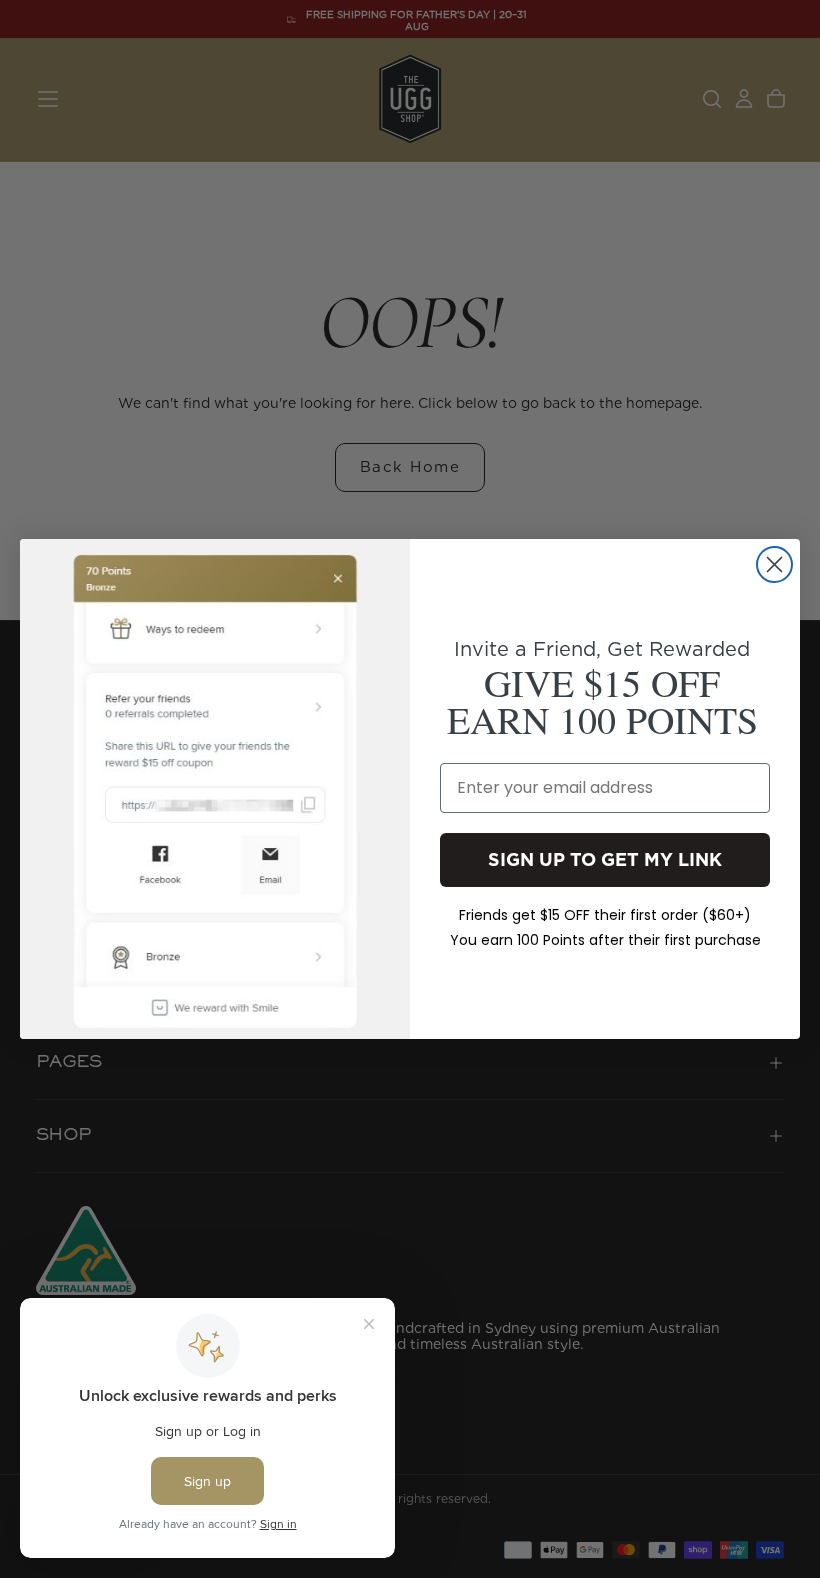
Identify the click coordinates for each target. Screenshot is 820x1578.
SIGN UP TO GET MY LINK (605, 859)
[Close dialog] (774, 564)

...

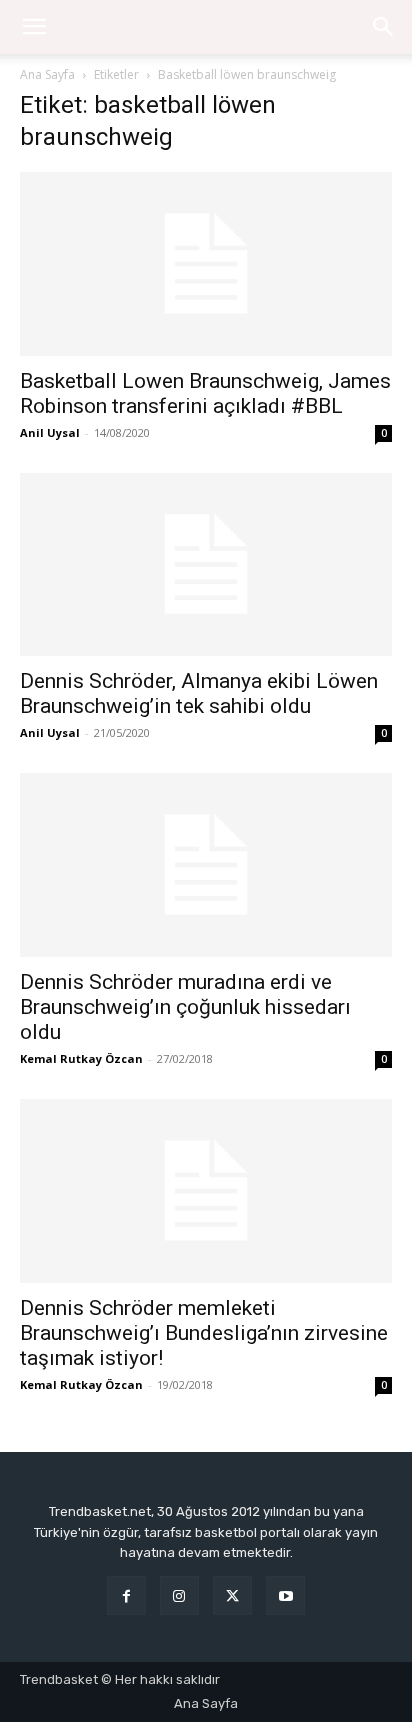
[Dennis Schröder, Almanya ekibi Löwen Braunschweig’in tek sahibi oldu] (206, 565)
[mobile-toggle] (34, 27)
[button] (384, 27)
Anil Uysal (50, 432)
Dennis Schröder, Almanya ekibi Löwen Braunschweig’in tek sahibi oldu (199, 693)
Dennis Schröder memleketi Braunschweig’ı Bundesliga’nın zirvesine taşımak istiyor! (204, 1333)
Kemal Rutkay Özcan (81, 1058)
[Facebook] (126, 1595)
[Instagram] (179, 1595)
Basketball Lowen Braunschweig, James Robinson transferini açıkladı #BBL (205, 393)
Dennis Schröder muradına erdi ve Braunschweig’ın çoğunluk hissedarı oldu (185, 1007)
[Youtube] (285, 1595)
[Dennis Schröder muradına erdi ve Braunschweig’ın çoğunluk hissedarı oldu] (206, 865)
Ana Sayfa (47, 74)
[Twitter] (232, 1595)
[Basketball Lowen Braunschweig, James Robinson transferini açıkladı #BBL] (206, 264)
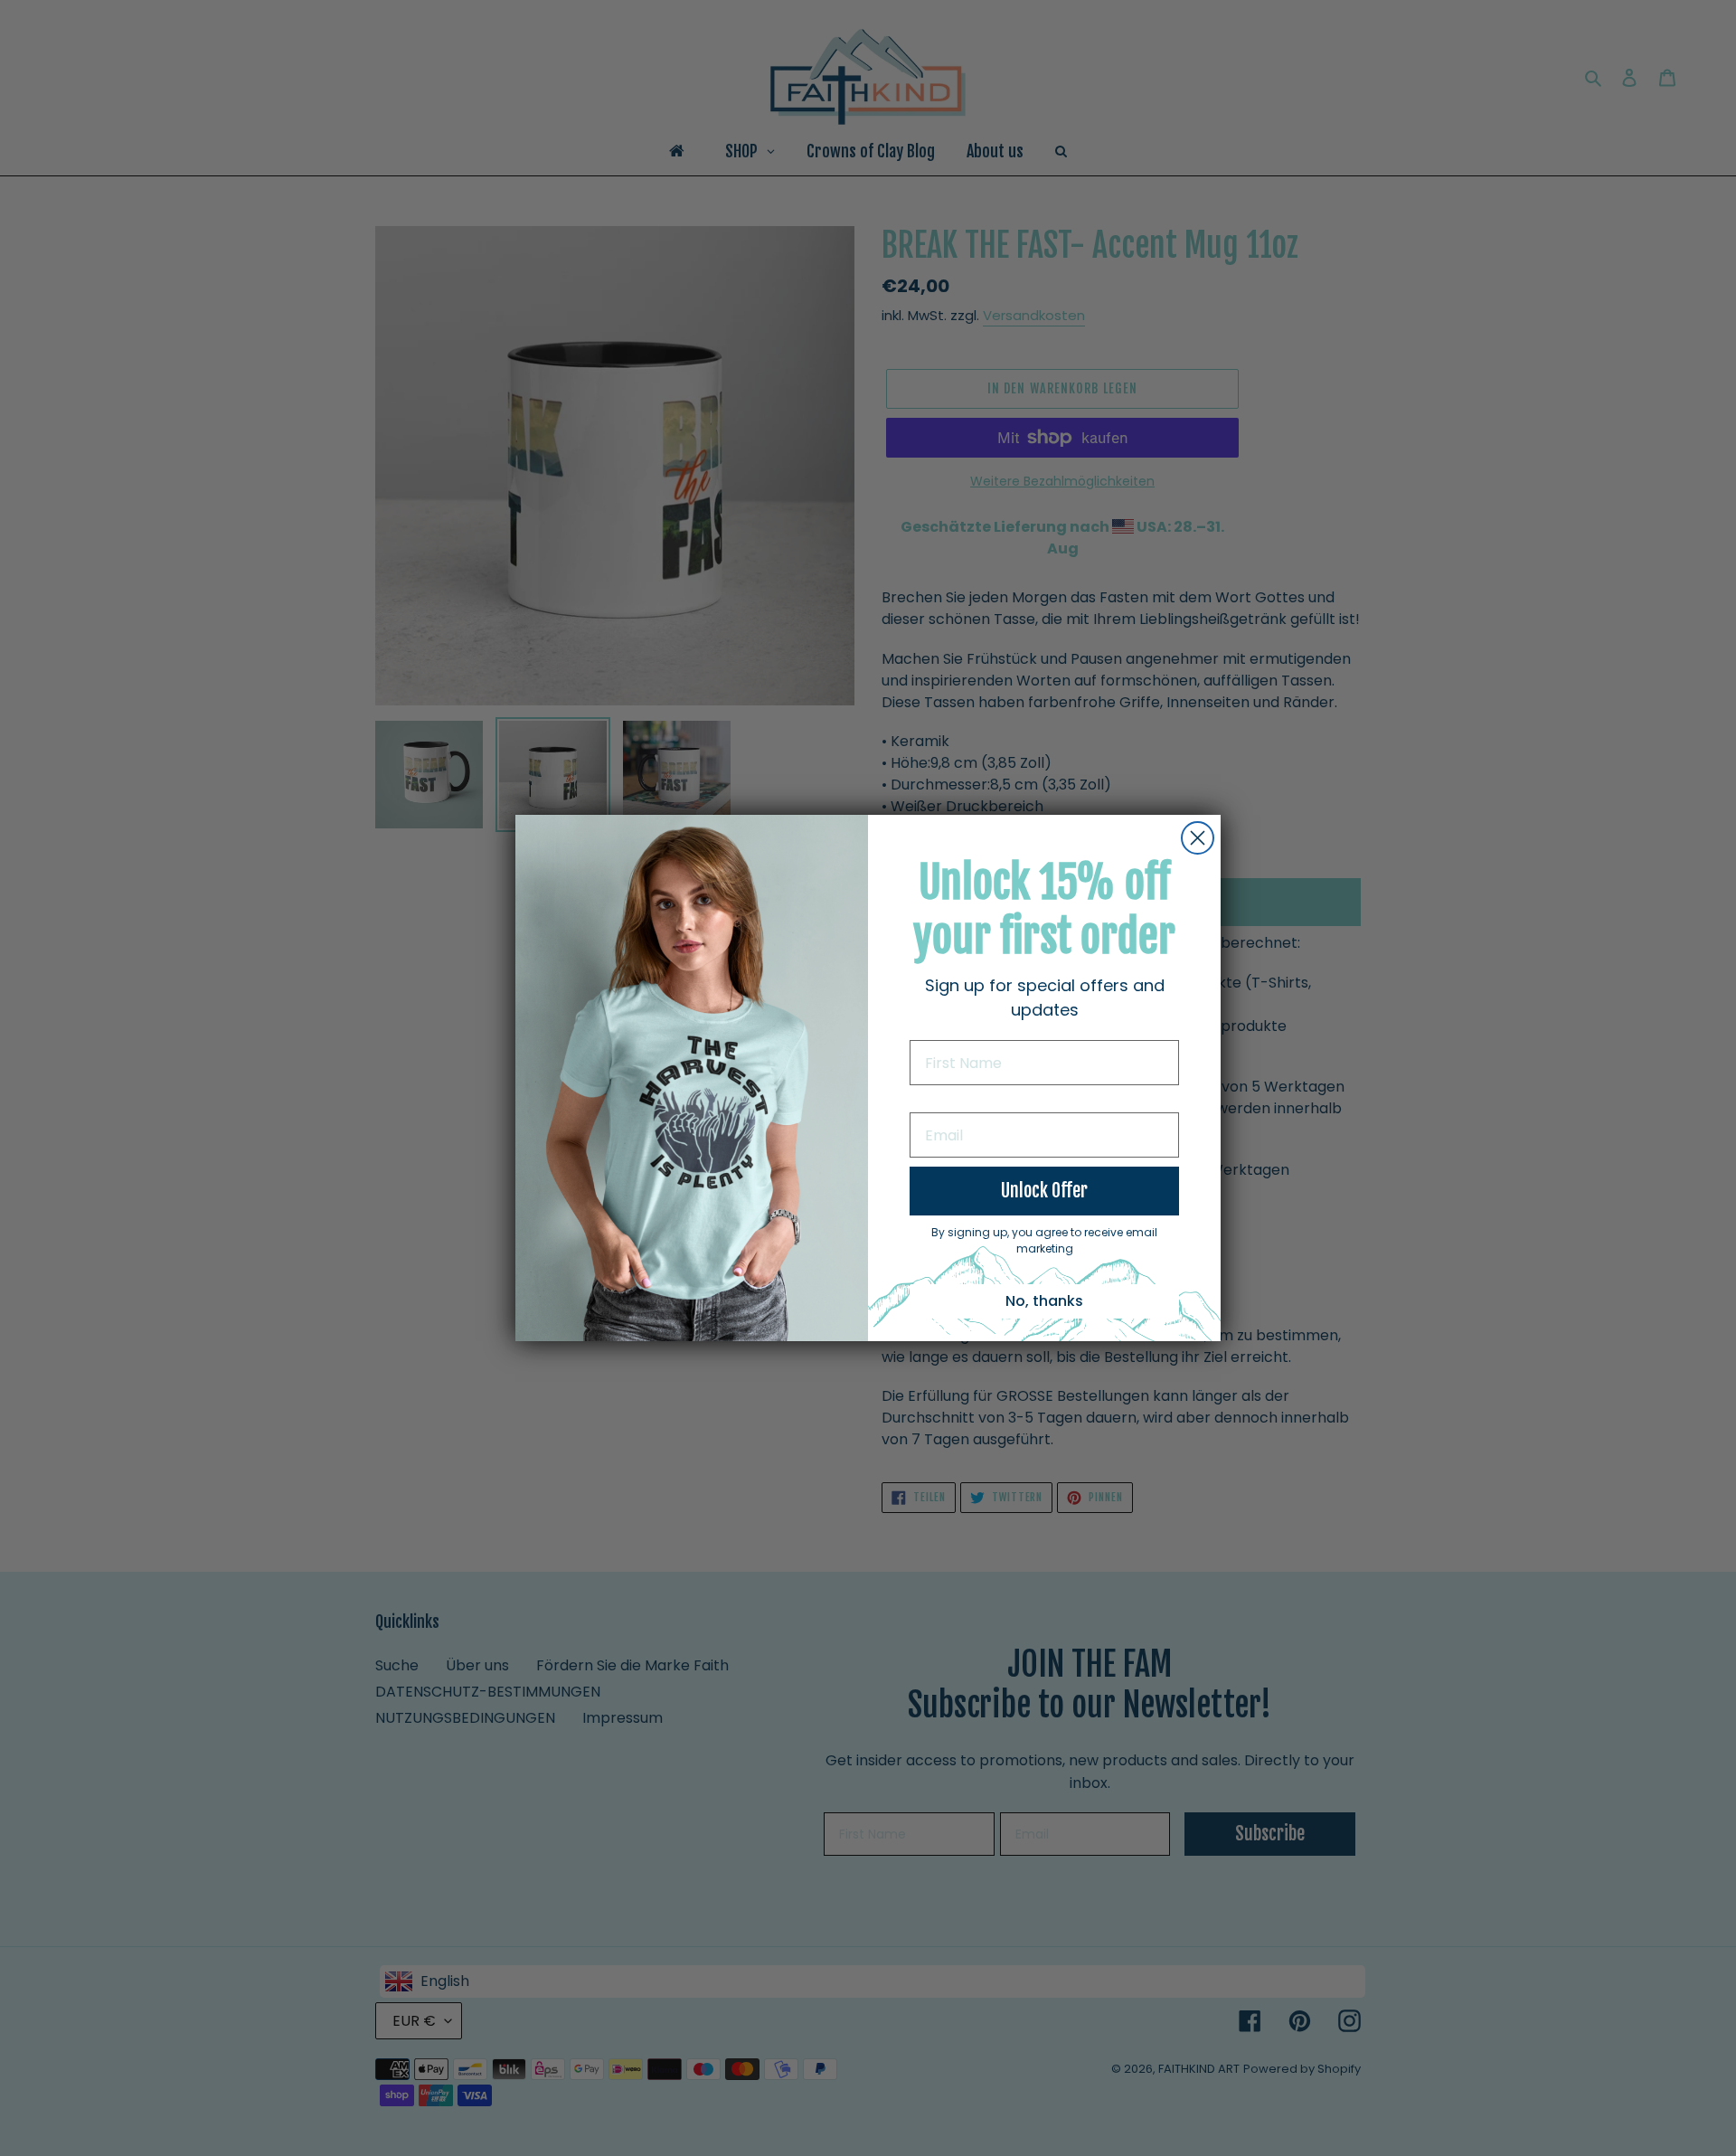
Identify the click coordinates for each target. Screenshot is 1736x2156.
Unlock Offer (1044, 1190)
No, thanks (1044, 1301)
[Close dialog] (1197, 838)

* * *

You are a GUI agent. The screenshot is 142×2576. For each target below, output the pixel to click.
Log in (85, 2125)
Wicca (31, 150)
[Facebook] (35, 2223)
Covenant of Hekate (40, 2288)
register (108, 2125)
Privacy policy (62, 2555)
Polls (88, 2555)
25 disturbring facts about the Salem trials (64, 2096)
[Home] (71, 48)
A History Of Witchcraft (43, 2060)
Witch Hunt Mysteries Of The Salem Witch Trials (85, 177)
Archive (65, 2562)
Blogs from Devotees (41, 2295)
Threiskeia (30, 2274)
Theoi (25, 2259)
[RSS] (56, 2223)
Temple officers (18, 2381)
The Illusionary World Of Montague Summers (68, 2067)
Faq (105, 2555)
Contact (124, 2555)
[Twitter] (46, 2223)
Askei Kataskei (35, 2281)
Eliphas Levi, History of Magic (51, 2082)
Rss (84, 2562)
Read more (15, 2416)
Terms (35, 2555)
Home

- TRY IT
Go through the data and copy every line that includes "sahibi".

- WRITTEN REPLY
[Dennis Schröder, Almanya ekibi Löwen Braunschweig’in tek sahibi oldu] (206, 565)
Dennis Schröder, Almanya ekibi Löwen Braunschweig’in tek sahibi oldu (199, 693)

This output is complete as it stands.